- [Exercise directions]: Retype every record below exactly as it appears.

- [Stored data]:
-- Opening Marker --

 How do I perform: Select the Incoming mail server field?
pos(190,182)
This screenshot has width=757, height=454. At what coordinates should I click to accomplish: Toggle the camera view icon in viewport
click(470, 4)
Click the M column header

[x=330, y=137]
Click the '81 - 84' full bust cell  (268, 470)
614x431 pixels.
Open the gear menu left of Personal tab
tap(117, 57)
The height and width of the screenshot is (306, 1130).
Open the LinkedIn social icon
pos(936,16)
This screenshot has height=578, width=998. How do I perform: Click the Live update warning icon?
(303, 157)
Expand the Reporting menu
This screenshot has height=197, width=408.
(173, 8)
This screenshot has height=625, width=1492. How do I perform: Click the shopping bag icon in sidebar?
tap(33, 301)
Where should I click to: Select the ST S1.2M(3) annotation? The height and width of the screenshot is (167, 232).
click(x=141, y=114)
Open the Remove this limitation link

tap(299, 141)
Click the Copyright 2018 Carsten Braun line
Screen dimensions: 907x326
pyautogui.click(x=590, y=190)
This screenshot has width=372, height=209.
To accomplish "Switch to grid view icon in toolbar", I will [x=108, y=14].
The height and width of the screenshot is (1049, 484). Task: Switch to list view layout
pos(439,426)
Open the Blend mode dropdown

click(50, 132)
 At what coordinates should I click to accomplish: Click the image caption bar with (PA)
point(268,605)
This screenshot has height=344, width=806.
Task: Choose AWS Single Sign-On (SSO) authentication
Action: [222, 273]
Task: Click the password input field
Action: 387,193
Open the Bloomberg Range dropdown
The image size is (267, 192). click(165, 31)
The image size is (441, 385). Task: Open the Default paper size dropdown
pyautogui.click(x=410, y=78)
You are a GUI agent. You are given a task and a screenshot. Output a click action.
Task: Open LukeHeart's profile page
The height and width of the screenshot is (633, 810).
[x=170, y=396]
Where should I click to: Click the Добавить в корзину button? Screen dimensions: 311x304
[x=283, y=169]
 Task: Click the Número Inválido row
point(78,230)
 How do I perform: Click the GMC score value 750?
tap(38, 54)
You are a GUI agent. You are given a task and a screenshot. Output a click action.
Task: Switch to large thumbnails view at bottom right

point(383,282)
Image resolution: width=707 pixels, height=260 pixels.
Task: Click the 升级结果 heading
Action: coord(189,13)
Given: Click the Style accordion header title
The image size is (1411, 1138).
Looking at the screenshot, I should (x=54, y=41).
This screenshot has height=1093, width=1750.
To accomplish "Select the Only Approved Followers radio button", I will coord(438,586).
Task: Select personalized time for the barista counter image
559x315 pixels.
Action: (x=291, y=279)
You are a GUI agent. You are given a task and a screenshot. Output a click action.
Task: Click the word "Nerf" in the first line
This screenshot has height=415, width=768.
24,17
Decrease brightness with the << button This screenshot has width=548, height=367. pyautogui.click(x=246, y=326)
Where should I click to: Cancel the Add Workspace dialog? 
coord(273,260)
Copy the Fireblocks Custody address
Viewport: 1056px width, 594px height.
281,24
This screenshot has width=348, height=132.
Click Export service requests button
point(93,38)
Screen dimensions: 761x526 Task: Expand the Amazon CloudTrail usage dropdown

-- Closing Marker --

- [Solution for this problem]:
 How do I perform: Select the Incoming mail server field?
pos(190,182)
This screenshot has width=757, height=454. At what coordinates should I click to accomplish: Toggle the camera view icon in viewport
click(470, 4)
Click the M column header

[x=330, y=137]
Click the '81 - 84' full bust cell  (268, 470)
614x431 pixels.
Open the gear menu left of Personal tab
tap(117, 57)
The height and width of the screenshot is (306, 1130).
Open the LinkedIn social icon
pos(936,16)
This screenshot has height=578, width=998. How do I perform: Click the Live update warning icon?
(303, 157)
Expand the Reporting menu
This screenshot has height=197, width=408.
(173, 8)
This screenshot has height=625, width=1492. How do I perform: Click the shopping bag icon in sidebar?
tap(33, 301)
Where should I click to: Select the ST S1.2M(3) annotation? The height and width of the screenshot is (167, 232).
click(x=141, y=114)
Open the Remove this limitation link

tap(299, 141)
Click the Copyright 2018 Carsten Braun line
Screen dimensions: 907x326
pyautogui.click(x=590, y=190)
This screenshot has width=372, height=209.
To accomplish "Switch to grid view icon in toolbar", I will [x=108, y=14].
The height and width of the screenshot is (1049, 484). Task: Switch to list view layout
pos(439,426)
Open the Blend mode dropdown

click(50, 132)
 At what coordinates should I click to accomplish: Click the image caption bar with (PA)
point(268,605)
This screenshot has height=344, width=806.
Task: Choose AWS Single Sign-On (SSO) authentication
Action: [222, 273]
Task: Click the password input field
Action: 387,193
Open the Bloomberg Range dropdown
The image size is (267, 192). click(165, 31)
The image size is (441, 385). Task: Open the Default paper size dropdown
pyautogui.click(x=410, y=78)
You are a GUI agent. You are given a task and a screenshot. Output a click action.
Task: Open LukeHeart's profile page
The height and width of the screenshot is (633, 810).
[x=170, y=396]
Where should I click to: Click the Добавить в корзину button? Screen dimensions: 311x304
[x=283, y=169]
 Task: Click the Número Inválido row
point(78,230)
 How do I perform: Click the GMC score value 750?
tap(38, 54)
You are a GUI agent. You are given a task and a screenshot. Output a click action.
Task: Switch to large thumbnails view at bottom right

point(383,282)
Image resolution: width=707 pixels, height=260 pixels.
Task: Click the 升级结果 heading
Action: coord(189,13)
Given: Click the Style accordion header title
The image size is (1411, 1138).
Looking at the screenshot, I should (x=54, y=41).
This screenshot has height=1093, width=1750.
To accomplish "Select the Only Approved Followers radio button", I will coord(438,586).
Task: Select personalized time for the barista counter image
559x315 pixels.
Action: (x=291, y=279)
You are a GUI agent. You are given a task and a screenshot. Output a click action.
Task: Click the word "Nerf" in the first line
This screenshot has height=415, width=768.
24,17
Decrease brightness with the << button This screenshot has width=548, height=367. pyautogui.click(x=246, y=326)
Where should I click to: Cancel the Add Workspace dialog? 
coord(273,260)
Copy the Fireblocks Custody address
Viewport: 1056px width, 594px height.
281,24
This screenshot has width=348, height=132.
Click Export service requests button
point(93,38)
Screen dimensions: 761x526 Task: Expand the Amazon CloudTrail usage dropdown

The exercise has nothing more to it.